Oral Presentation Melbourne Immunotherapy Network Winter Symposium 2021

CRISPR-Cas13b can potently suppress replication of SARS-CoV-2 and mutant strains (#15)

Mohamed Fareh 1 2 , Wei Zhao 3 , Wenxin Hu 1 2 , Joshua Casan 1 2 , Amit Kumar 2 3 , Jori Symons 3 , Ilia Voskoboinik 1 2 , Paul G Ekert 1 2 4 5 , Kanta Subbarao 6 7 , Damian Purcell 7 , Joseph A Trapani 1 2 , Sharon Lewin 3 8 9
  1. Cancer Immunology Program, Peter MacCallum Cancer Centre, Melbourne, 3000, Australia
  2. Sir Peter MacCallum Department of Oncology, The University of Melbourne, Parkville, 3052, Australia
  3. Department of Infectious Diseases, The Peter Doherty Institute for Infection and Immunity, The University of Melbourne, Melbourne, 3000, Australia
  4. Murdoch Children’s Research Institute, Parkville, 3052, Australia
  5. Children’s Cancer Institute, Randwick, NSW, Australia
  6. WHO Collaborating Centre for Research and Reference in Influenza, Royal Melbourne Hospital at the Peter Doherty Institute for Infection and Immunity, Melbourne 3000, Australia
  7. Department of Microbiology and Immunology, The University of Melbourne at the Peter Doherty Institute for Infection and Immunity, The University of Melbourne, , Melbourne 3000, Australia
  8. Victorian Infectious Diseases Service, Royal Melbourne Hospital at the Peter Doherty Institute for Infection and Immunity, Melbourne 3000, Australia
  9. Department of Infectious Diseases, Alfred Hospital and Monash University, Melbourne, 3010, Australia

Background:  There are currently no effective antiviral agents for COVID-19 and the development of novel SARS-CoV-2 antiviral drugs will likely take years. We hypothesised that CRISPR-Cas13b could effectively target and destroy SARS CoV2 RNA and could therefore be a novel strategy for the prevention and treatment of SARS-CoV-2 infection. This approach could also be used for future novel RNA virus.

Methods: We employed genome-wide computational prediction and single-nucleotide resolution screening to reprogram CRISPR-Cas13b against SARS-CoV-2 genomic and subgenomic RNAs. HEK293T cells were co-transfected with plasmids expressing SARS-CoV-2 RNA with an eGFP reporter together with either pspCas13 gRNAs targeting the transcript of SARS-CoV-2 or a non-targeting (NT) gRNA as a control. gRNAs were linked to BFP to determine transfection efficiency. BFP and eGFP were quantified by fluorescence microscopy. Vero cells were transfected with gRNAs and after 24-72 hours were infected with two strains of SARS-CoV-2 virus including wild type or a D614G mutant. Inhibition of viral replication by gRNAs was examined in supernatant using either a 50% cell culture infectious dose (TCID50) assay or real-time qPCR for SARS-CoV-2 RNA.

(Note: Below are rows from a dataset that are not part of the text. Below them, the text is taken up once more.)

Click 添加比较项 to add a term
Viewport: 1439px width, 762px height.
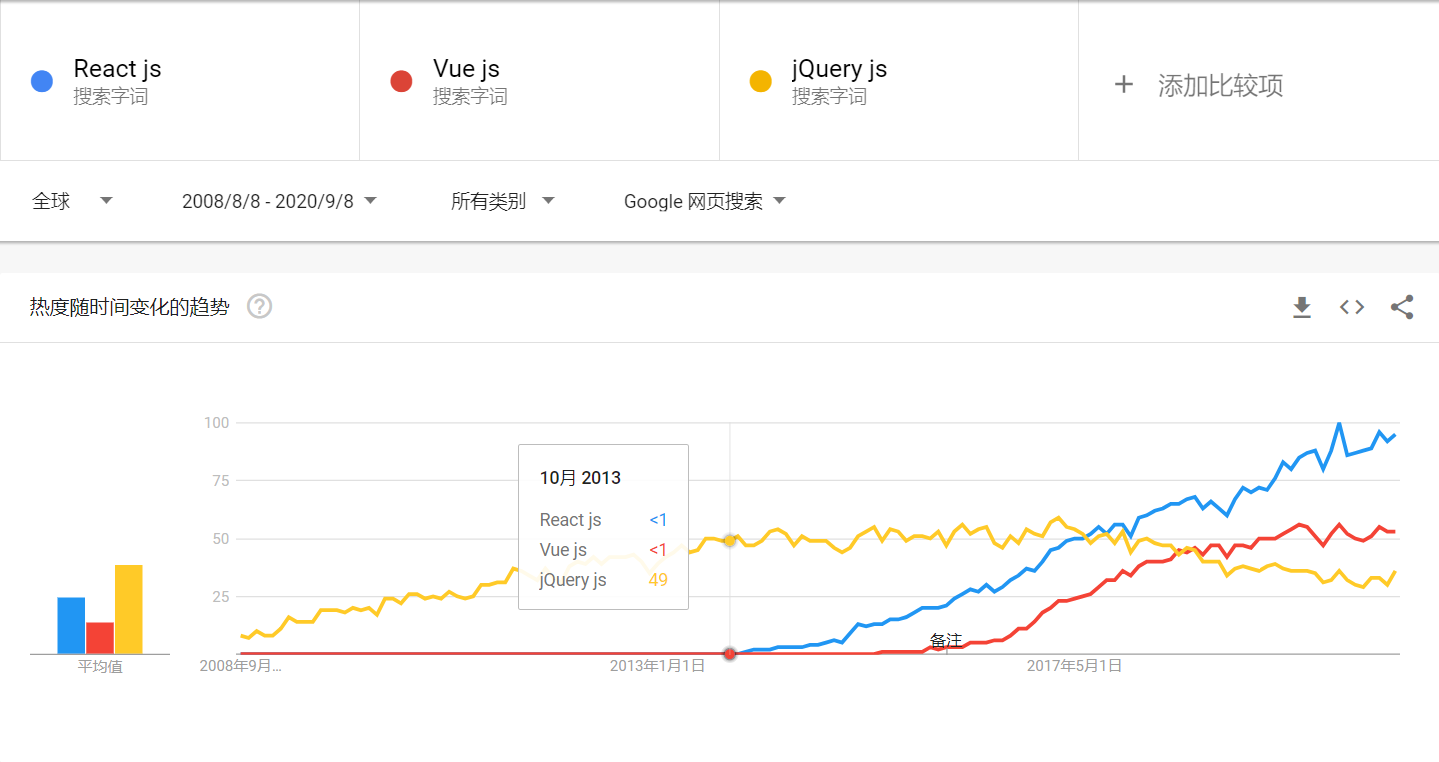(x=1220, y=85)
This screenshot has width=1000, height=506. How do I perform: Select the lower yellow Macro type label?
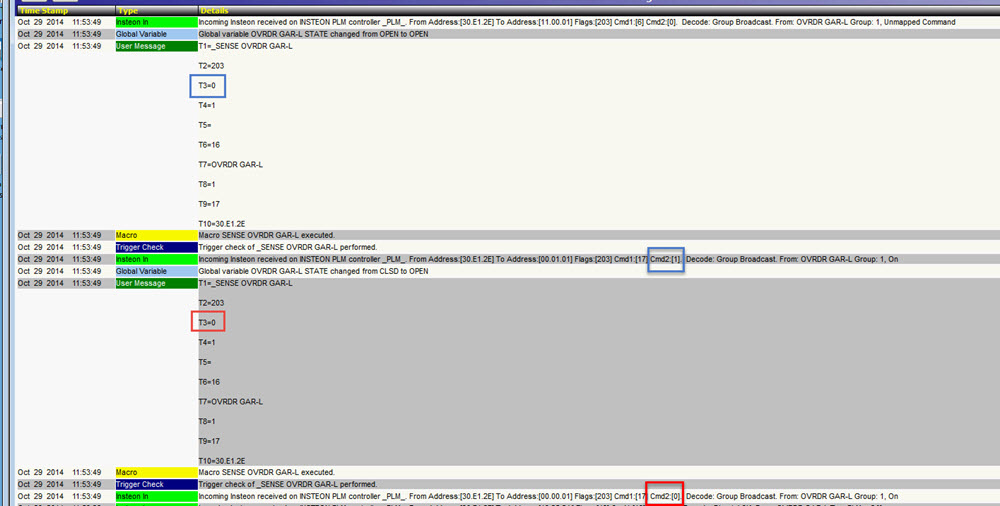tap(127, 472)
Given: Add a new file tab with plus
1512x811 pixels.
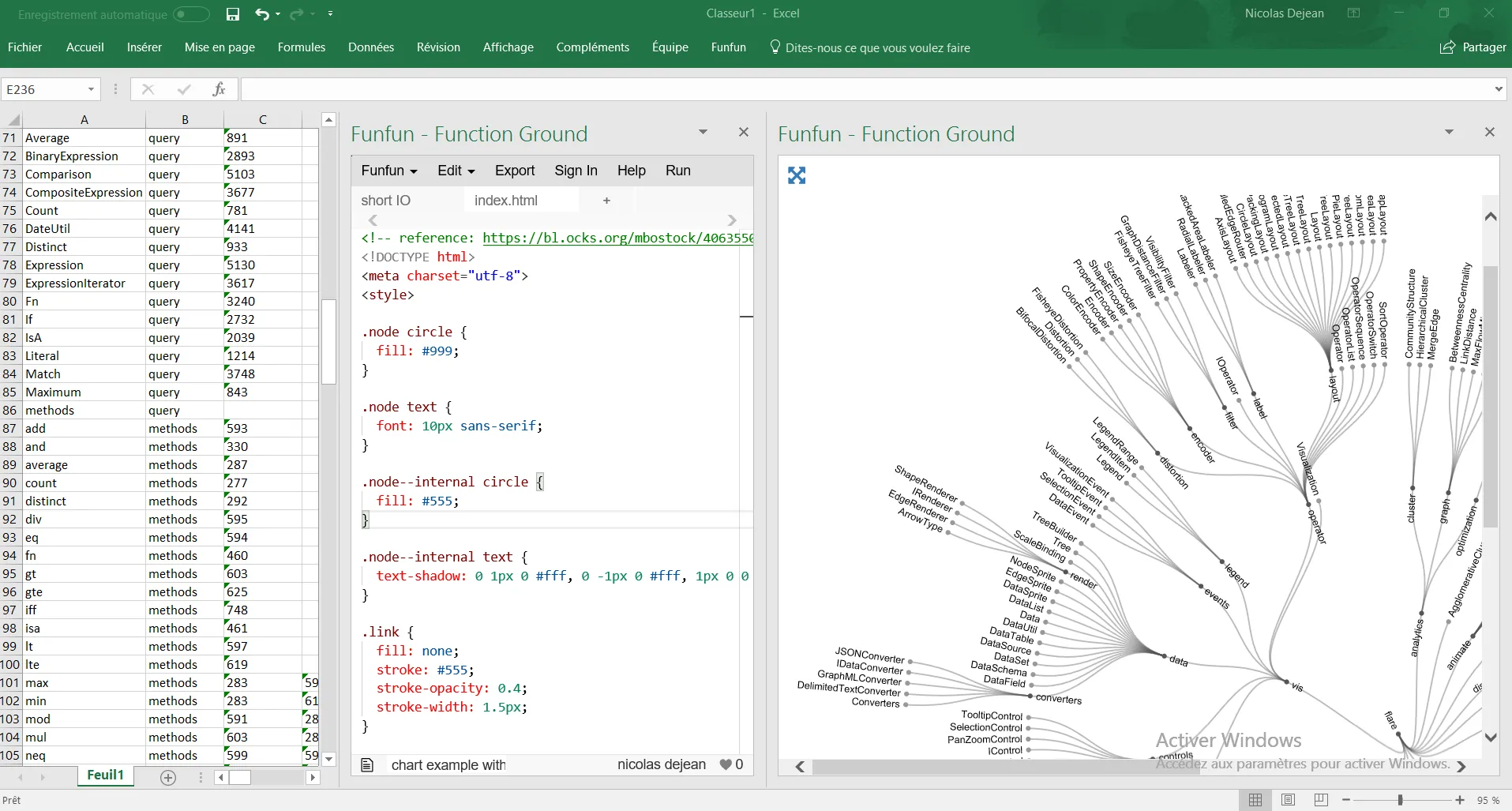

Results: Reprogrammed Cas13b effectors targeting accessible regions of SARS-CoV2 Spike, non structural protein (NSP) or Nucleocapsid (NP) transcripts showed high specificity and achieved >98% silencing in a virus-free transfection model. Following infection with wild type SARS-CoV-2 in Vero cells, multiplexing gRNA targeting Spike, NSP or NP suppressed viral replication by up to 90% when measuring RNA or infectivity in culture supernatants (figure 1). Comprehensive mutagenesis of guide-target interactions demonstrated that mismatches longer than 9-nt at the 5’end completely abrogated silencing. Similarly, 3-nt mismatches placed internally (positions 14-16) or at the 3’ end were well tolerated, while 6-nt mismatches reduced silencing by ~30%. Single-nucleotide mismatches did not significantly affect degradation of RNA. Using infectious virus, gRNAs inhibited wild type and the D614G mutant with similar efficiency after adjusting for input viral inoculum.

Conclusion: Reprogrammed pspCas13b can act as a promising tool to silence SARS-CoV-2. The high specificity, efficiency and rapid deployment properties described here provide a molecular blueprint of anti-viral therapeutics that could prevent or potentially treat SARS-CoV2 as well as other new RNA viruses that may emerge in the future.